#### Requirement:
Please convert the lines of the material below into a JSON list of strings, one string per line, leaving out blank lines and the pictures.

#### Task data:
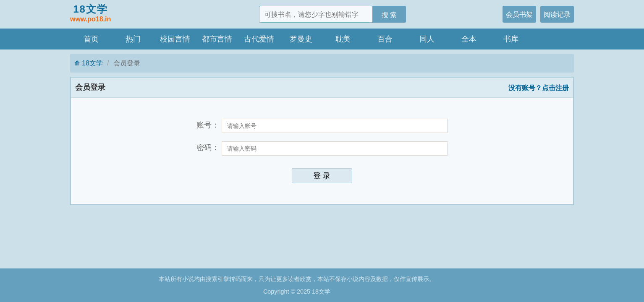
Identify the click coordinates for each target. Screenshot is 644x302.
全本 (469, 39)
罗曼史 (301, 39)
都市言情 (217, 39)
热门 (133, 39)
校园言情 (175, 39)
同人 (427, 39)
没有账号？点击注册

#### Output:
[
  "Identify the click coordinates for each target. Screenshot is 644x302.",
  "全本 (469, 39)",
  "罗曼史 (301, 39)",
  "都市言情 (217, 39)",
  "热门 (133, 39)",
  "校园言情 (175, 39)",
  "同人 (427, 39)",
  "没有账号？点击注册"
]